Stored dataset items
====

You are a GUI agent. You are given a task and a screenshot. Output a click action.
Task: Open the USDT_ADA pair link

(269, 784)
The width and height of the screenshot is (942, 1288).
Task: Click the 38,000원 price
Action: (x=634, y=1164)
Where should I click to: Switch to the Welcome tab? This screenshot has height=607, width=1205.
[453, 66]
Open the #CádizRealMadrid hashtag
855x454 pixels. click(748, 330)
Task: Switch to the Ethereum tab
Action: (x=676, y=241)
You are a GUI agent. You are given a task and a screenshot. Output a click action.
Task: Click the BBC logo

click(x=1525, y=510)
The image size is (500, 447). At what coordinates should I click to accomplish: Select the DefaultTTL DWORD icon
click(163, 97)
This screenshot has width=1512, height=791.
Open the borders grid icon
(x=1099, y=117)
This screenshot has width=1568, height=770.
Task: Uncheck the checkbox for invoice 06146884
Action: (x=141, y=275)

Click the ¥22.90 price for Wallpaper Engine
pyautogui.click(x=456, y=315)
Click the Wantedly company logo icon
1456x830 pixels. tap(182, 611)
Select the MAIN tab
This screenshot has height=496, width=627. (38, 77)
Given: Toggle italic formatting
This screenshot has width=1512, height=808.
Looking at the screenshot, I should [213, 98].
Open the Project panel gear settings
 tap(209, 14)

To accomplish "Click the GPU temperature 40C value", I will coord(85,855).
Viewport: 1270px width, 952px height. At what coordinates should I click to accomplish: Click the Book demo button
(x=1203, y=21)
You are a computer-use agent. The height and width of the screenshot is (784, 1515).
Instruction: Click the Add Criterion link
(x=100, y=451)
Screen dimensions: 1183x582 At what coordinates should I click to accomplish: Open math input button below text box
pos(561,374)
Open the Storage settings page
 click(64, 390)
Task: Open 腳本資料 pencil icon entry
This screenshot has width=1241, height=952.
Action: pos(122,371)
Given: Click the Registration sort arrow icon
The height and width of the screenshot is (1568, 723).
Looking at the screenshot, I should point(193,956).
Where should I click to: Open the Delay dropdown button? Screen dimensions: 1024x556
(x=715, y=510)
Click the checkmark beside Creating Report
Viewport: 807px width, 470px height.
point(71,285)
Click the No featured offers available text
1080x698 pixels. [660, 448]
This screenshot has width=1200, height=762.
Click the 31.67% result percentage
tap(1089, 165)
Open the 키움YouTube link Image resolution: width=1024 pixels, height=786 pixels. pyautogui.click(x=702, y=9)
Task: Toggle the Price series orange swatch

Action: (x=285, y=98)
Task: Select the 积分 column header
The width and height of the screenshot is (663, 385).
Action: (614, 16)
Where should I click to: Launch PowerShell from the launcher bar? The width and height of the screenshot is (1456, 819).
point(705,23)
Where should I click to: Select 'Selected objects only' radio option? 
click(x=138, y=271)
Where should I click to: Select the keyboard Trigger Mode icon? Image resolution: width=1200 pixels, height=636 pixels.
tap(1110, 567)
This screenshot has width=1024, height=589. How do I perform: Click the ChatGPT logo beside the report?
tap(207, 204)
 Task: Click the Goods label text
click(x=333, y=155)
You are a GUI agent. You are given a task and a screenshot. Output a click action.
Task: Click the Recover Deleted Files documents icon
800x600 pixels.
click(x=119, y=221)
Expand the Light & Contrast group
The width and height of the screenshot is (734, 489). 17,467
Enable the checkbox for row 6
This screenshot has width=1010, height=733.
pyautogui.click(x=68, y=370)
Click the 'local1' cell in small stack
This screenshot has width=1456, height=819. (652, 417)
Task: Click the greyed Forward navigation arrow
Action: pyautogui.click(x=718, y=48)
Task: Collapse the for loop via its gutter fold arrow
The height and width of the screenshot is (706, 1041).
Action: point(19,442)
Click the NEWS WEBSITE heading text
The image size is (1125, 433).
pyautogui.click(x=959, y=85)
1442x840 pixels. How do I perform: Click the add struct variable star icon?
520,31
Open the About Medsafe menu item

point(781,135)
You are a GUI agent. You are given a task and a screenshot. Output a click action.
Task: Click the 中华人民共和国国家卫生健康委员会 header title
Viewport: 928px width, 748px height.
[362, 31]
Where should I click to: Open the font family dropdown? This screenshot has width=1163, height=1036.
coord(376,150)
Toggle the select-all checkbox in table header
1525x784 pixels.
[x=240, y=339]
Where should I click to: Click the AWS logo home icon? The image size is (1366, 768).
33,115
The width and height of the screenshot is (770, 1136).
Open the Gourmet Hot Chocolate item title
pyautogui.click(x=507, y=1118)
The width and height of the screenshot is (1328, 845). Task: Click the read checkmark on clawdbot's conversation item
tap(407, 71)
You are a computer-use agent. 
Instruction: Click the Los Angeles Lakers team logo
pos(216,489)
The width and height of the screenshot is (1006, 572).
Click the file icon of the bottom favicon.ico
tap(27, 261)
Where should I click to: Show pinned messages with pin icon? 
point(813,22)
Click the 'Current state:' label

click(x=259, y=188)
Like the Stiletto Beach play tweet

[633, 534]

====

▸ What the task requires:
Copy every line of the material above without changing a single character.

▸ Answer in full:
You are a GUI agent. You are given a task and a screenshot. Output a click action.
Task: Open the USDT_ADA pair link

(269, 784)
The width and height of the screenshot is (942, 1288).
Task: Click the 38,000원 price
Action: (x=634, y=1164)
Where should I click to: Switch to the Welcome tab? This screenshot has height=607, width=1205.
[453, 66]
Open the #CádizRealMadrid hashtag
855x454 pixels. click(748, 330)
Task: Switch to the Ethereum tab
Action: (x=676, y=241)
You are a GUI agent. You are given a task and a screenshot. Output a click action.
Task: Click the BBC logo

click(x=1525, y=510)
The image size is (500, 447). At what coordinates should I click to accomplish: Select the DefaultTTL DWORD icon
click(163, 97)
This screenshot has width=1512, height=791.
Open the borders grid icon
(x=1099, y=117)
This screenshot has width=1568, height=770.
Task: Uncheck the checkbox for invoice 06146884
Action: (x=141, y=275)

Click the ¥22.90 price for Wallpaper Engine
pyautogui.click(x=456, y=315)
Click the Wantedly company logo icon
1456x830 pixels. tap(182, 611)
Select the MAIN tab
This screenshot has height=496, width=627. (38, 77)
Given: Toggle italic formatting
This screenshot has width=1512, height=808.
Looking at the screenshot, I should [213, 98].
Open the Project panel gear settings
 tap(209, 14)

To accomplish "Click the GPU temperature 40C value", I will coord(85,855).
Viewport: 1270px width, 952px height. At what coordinates should I click to accomplish: Click the Book demo button
(x=1203, y=21)
You are a computer-use agent. The height and width of the screenshot is (784, 1515).
Instruction: Click the Add Criterion link
(x=100, y=451)
Screen dimensions: 1183x582 At what coordinates should I click to accomplish: Open math input button below text box
pos(561,374)
Open the Storage settings page
 click(64, 390)
Task: Open 腳本資料 pencil icon entry
This screenshot has width=1241, height=952.
Action: pos(122,371)
Given: Click the Registration sort arrow icon
The height and width of the screenshot is (1568, 723).
Looking at the screenshot, I should point(193,956).
Where should I click to: Open the Delay dropdown button? Screen dimensions: 1024x556
(x=715, y=510)
Click the checkmark beside Creating Report
Viewport: 807px width, 470px height.
point(71,285)
Click the No featured offers available text
1080x698 pixels. [660, 448]
This screenshot has width=1200, height=762.
Click the 31.67% result percentage
tap(1089, 165)
Open the 키움YouTube link Image resolution: width=1024 pixels, height=786 pixels. pyautogui.click(x=702, y=9)
Task: Toggle the Price series orange swatch

Action: (x=285, y=98)
Task: Select the 积分 column header
The width and height of the screenshot is (663, 385).
Action: (614, 16)
Where should I click to: Launch PowerShell from the launcher bar? The width and height of the screenshot is (1456, 819).
point(705,23)
Where should I click to: Select 'Selected objects only' radio option? 
click(x=138, y=271)
Where should I click to: Select the keyboard Trigger Mode icon? Image resolution: width=1200 pixels, height=636 pixels.
tap(1110, 567)
This screenshot has width=1024, height=589. How do I perform: Click the ChatGPT logo beside the report?
tap(207, 204)
 Task: Click the Goods label text
click(x=333, y=155)
You are a GUI agent. You are given a task and a screenshot. Output a click action.
Task: Click the Recover Deleted Files documents icon
800x600 pixels.
click(x=119, y=221)
Expand the Light & Contrast group
The width and height of the screenshot is (734, 489). 17,467
Enable the checkbox for row 6
This screenshot has width=1010, height=733.
pyautogui.click(x=68, y=370)
Click the 'local1' cell in small stack
This screenshot has width=1456, height=819. (652, 417)
Task: Click the greyed Forward navigation arrow
Action: pyautogui.click(x=718, y=48)
Task: Collapse the for loop via its gutter fold arrow
The height and width of the screenshot is (706, 1041).
Action: point(19,442)
Click the NEWS WEBSITE heading text
The image size is (1125, 433).
pyautogui.click(x=959, y=85)
1442x840 pixels. How do I perform: Click the add struct variable star icon?
520,31
Open the About Medsafe menu item

point(781,135)
You are a GUI agent. You are given a task and a screenshot. Output a click action.
Task: Click the 中华人民共和国国家卫生健康委员会 header title
Viewport: 928px width, 748px height.
[362, 31]
Where should I click to: Open the font family dropdown? This screenshot has width=1163, height=1036.
coord(376,150)
Toggle the select-all checkbox in table header
1525x784 pixels.
[x=240, y=339]
Where should I click to: Click the AWS logo home icon? The image size is (1366, 768).
33,115
The width and height of the screenshot is (770, 1136).
Open the Gourmet Hot Chocolate item title
pyautogui.click(x=507, y=1118)
The width and height of the screenshot is (1328, 845). Task: Click the read checkmark on clawdbot's conversation item
tap(407, 71)
You are a computer-use agent. 
Instruction: Click the Los Angeles Lakers team logo
pos(216,489)
The width and height of the screenshot is (1006, 572).
Click the file icon of the bottom favicon.ico
tap(27, 261)
Where should I click to: Show pinned messages with pin icon? 
point(813,22)
Click the 'Current state:' label

click(x=259, y=188)
Like the Stiletto Beach play tweet

[633, 534]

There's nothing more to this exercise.